▸ **WORK ITEM**: Each record listed below is to be output exactly as written.
───── AVAILABLE DATA ─────
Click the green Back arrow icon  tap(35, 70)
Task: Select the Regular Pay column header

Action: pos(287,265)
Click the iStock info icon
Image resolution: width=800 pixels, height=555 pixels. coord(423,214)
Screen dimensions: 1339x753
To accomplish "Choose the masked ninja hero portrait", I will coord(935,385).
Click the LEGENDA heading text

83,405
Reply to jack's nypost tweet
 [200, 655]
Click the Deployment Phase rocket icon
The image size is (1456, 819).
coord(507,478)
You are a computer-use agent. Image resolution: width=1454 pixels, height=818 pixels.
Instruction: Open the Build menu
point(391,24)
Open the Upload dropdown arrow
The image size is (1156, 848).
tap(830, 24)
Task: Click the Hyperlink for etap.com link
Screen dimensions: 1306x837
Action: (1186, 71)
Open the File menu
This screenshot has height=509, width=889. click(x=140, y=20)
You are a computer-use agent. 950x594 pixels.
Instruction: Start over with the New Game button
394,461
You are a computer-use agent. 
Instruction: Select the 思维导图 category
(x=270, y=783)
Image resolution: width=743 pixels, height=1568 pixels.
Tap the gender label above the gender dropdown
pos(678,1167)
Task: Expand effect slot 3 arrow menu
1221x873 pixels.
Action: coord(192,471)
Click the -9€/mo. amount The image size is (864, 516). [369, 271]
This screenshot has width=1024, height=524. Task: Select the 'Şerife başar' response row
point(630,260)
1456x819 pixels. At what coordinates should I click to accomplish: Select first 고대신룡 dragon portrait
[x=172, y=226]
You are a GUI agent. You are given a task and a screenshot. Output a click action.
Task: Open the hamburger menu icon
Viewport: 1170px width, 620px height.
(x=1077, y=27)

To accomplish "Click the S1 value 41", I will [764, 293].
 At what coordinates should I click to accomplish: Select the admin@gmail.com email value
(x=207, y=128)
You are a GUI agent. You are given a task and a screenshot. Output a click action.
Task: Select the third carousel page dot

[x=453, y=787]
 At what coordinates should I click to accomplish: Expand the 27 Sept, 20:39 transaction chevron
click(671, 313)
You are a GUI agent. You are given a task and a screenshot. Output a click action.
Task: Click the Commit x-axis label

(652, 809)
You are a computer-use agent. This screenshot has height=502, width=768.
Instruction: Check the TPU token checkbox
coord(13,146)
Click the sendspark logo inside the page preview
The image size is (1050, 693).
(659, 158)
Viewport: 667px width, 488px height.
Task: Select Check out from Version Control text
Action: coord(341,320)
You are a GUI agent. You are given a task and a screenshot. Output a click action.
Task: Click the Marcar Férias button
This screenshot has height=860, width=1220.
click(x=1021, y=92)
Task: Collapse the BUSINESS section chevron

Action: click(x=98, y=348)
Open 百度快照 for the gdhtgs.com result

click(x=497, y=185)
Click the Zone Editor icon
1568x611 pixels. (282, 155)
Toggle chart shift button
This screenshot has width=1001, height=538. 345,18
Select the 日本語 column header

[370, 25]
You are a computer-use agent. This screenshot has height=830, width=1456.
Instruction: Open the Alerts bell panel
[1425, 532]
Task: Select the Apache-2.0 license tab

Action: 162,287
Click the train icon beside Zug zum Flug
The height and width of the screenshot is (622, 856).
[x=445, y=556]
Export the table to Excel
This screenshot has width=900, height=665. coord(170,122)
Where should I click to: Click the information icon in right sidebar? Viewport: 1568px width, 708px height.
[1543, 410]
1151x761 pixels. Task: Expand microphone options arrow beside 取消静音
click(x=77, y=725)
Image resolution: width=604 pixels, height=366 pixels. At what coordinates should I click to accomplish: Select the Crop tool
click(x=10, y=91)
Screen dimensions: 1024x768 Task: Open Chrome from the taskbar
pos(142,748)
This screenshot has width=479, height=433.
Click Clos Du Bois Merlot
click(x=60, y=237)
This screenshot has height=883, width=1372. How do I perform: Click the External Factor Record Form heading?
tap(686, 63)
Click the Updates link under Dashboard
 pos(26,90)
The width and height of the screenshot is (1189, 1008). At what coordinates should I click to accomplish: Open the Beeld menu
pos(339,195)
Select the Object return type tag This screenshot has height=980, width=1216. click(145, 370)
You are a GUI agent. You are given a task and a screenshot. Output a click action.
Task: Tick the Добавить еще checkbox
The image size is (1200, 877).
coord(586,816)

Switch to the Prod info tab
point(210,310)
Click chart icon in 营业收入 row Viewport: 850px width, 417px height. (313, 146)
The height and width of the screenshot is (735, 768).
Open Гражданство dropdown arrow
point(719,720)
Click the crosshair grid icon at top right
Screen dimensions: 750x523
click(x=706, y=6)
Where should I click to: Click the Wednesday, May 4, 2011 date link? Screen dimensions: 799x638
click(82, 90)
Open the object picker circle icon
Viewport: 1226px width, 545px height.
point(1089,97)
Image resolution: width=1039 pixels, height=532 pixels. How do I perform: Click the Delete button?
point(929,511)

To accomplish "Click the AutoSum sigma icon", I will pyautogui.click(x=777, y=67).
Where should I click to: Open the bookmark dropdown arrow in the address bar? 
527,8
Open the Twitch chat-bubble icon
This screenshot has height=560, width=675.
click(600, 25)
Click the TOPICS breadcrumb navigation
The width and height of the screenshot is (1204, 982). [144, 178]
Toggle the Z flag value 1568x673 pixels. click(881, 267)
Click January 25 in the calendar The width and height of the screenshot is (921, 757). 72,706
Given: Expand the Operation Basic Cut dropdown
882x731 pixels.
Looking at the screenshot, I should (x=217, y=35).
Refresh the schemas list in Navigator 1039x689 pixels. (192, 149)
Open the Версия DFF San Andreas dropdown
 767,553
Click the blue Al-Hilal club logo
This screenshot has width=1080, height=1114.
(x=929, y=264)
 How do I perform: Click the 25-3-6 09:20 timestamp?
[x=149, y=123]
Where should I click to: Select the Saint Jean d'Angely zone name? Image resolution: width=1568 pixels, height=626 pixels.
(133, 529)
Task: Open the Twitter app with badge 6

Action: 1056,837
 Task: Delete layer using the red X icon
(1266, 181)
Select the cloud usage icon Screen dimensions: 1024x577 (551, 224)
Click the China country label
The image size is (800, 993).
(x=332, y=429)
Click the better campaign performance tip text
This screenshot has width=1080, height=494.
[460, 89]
─────
▸ **OUTPUT**:
Click the green Back arrow icon  tap(35, 70)
Task: Select the Regular Pay column header

Action: pos(287,265)
Click the iStock info icon
Image resolution: width=800 pixels, height=555 pixels. coord(423,214)
Screen dimensions: 1339x753
To accomplish "Choose the masked ninja hero portrait", I will coord(935,385).
Click the LEGENDA heading text

83,405
Reply to jack's nypost tweet
 [200, 655]
Click the Deployment Phase rocket icon
The image size is (1456, 819).
coord(507,478)
You are a computer-use agent. Image resolution: width=1454 pixels, height=818 pixels.
Instruction: Open the Build menu
point(391,24)
Open the Upload dropdown arrow
The image size is (1156, 848).
tap(830, 24)
Task: Click the Hyperlink for etap.com link
Screen dimensions: 1306x837
Action: (1186, 71)
Open the File menu
This screenshot has height=509, width=889. click(x=140, y=20)
You are a computer-use agent. 950x594 pixels.
Instruction: Start over with the New Game button
394,461
You are a computer-use agent. 
Instruction: Select the 思维导图 category
(x=270, y=783)
Image resolution: width=743 pixels, height=1568 pixels.
Tap the gender label above the gender dropdown
pos(678,1167)
Task: Expand effect slot 3 arrow menu
1221x873 pixels.
Action: coord(192,471)
Click the -9€/mo. amount The image size is (864, 516). [369, 271]
This screenshot has width=1024, height=524. Task: Select the 'Şerife başar' response row
point(630,260)
1456x819 pixels. At what coordinates should I click to accomplish: Select first 고대신룡 dragon portrait
[x=172, y=226]
You are a GUI agent. You are given a task and a screenshot. Output a click action.
Task: Open the hamburger menu icon
Viewport: 1170px width, 620px height.
(x=1077, y=27)

To accomplish "Click the S1 value 41", I will [764, 293].
 At what coordinates should I click to accomplish: Select the admin@gmail.com email value
(x=207, y=128)
You are a GUI agent. You are given a task and a screenshot. Output a click action.
Task: Select the third carousel page dot

[x=453, y=787]
 At what coordinates should I click to accomplish: Expand the 27 Sept, 20:39 transaction chevron
click(671, 313)
You are a GUI agent. You are given a task and a screenshot. Output a click action.
Task: Click the Commit x-axis label

(652, 809)
You are a computer-use agent. This screenshot has height=502, width=768.
Instruction: Check the TPU token checkbox
coord(13,146)
Click the sendspark logo inside the page preview
The image size is (1050, 693).
(659, 158)
Viewport: 667px width, 488px height.
Task: Select Check out from Version Control text
Action: coord(341,320)
You are a GUI agent. You are given a task and a screenshot. Output a click action.
Task: Click the Marcar Férias button
This screenshot has height=860, width=1220.
click(x=1021, y=92)
Task: Collapse the BUSINESS section chevron

Action: click(x=98, y=348)
Open 百度快照 for the gdhtgs.com result

click(x=497, y=185)
Click the Zone Editor icon
1568x611 pixels. (282, 155)
Toggle chart shift button
This screenshot has width=1001, height=538. 345,18
Select the 日本語 column header

[370, 25]
You are a computer-use agent. This screenshot has height=830, width=1456.
Instruction: Open the Alerts bell panel
[1425, 532]
Task: Select the Apache-2.0 license tab

Action: 162,287
Click the train icon beside Zug zum Flug
The height and width of the screenshot is (622, 856).
[x=445, y=556]
Export the table to Excel
This screenshot has width=900, height=665. coord(170,122)
Where should I click to: Click the information icon in right sidebar? Viewport: 1568px width, 708px height.
[1543, 410]
1151x761 pixels. Task: Expand microphone options arrow beside 取消静音
click(x=77, y=725)
Image resolution: width=604 pixels, height=366 pixels. At what coordinates should I click to accomplish: Select the Crop tool
click(x=10, y=91)
Screen dimensions: 1024x768 Task: Open Chrome from the taskbar
pos(142,748)
This screenshot has width=479, height=433.
Click Clos Du Bois Merlot
click(x=60, y=237)
This screenshot has height=883, width=1372. How do I perform: Click the External Factor Record Form heading?
tap(686, 63)
Click the Updates link under Dashboard
 pos(26,90)
The width and height of the screenshot is (1189, 1008). At what coordinates should I click to accomplish: Open the Beeld menu
pos(339,195)
Select the Object return type tag This screenshot has height=980, width=1216. click(145, 370)
You are a GUI agent. You are given a task and a screenshot. Output a click action.
Task: Tick the Добавить еще checkbox
The image size is (1200, 877).
coord(586,816)

Switch to the Prod info tab
point(210,310)
Click chart icon in 营业收入 row Viewport: 850px width, 417px height. (313, 146)
The height and width of the screenshot is (735, 768).
Open Гражданство dropdown arrow
point(719,720)
Click the crosshair grid icon at top right
Screen dimensions: 750x523
click(x=706, y=6)
Where should I click to: Click the Wednesday, May 4, 2011 date link? Screen dimensions: 799x638
click(82, 90)
Open the object picker circle icon
Viewport: 1226px width, 545px height.
point(1089,97)
Image resolution: width=1039 pixels, height=532 pixels. How do I perform: Click the Delete button?
point(929,511)

To accomplish "Click the AutoSum sigma icon", I will pyautogui.click(x=777, y=67).
Where should I click to: Open the bookmark dropdown arrow in the address bar? 
527,8
Open the Twitch chat-bubble icon
This screenshot has height=560, width=675.
click(600, 25)
Click the TOPICS breadcrumb navigation
The width and height of the screenshot is (1204, 982). [144, 178]
Toggle the Z flag value 1568x673 pixels. click(881, 267)
Click January 25 in the calendar The width and height of the screenshot is (921, 757). 72,706
Given: Expand the Operation Basic Cut dropdown
882x731 pixels.
Looking at the screenshot, I should (x=217, y=35).
Refresh the schemas list in Navigator 1039x689 pixels. (192, 149)
Open the Версия DFF San Andreas dropdown
 767,553
Click the blue Al-Hilal club logo
This screenshot has width=1080, height=1114.
(x=929, y=264)
 How do I perform: Click the 25-3-6 09:20 timestamp?
[x=149, y=123]
Where should I click to: Select the Saint Jean d'Angely zone name? Image resolution: width=1568 pixels, height=626 pixels.
(133, 529)
Task: Open the Twitter app with badge 6

Action: 1056,837
 Task: Delete layer using the red X icon
(1266, 181)
Select the cloud usage icon Screen dimensions: 1024x577 (551, 224)
Click the China country label
The image size is (800, 993).
(x=332, y=429)
Click the better campaign performance tip text
This screenshot has width=1080, height=494.
[460, 89]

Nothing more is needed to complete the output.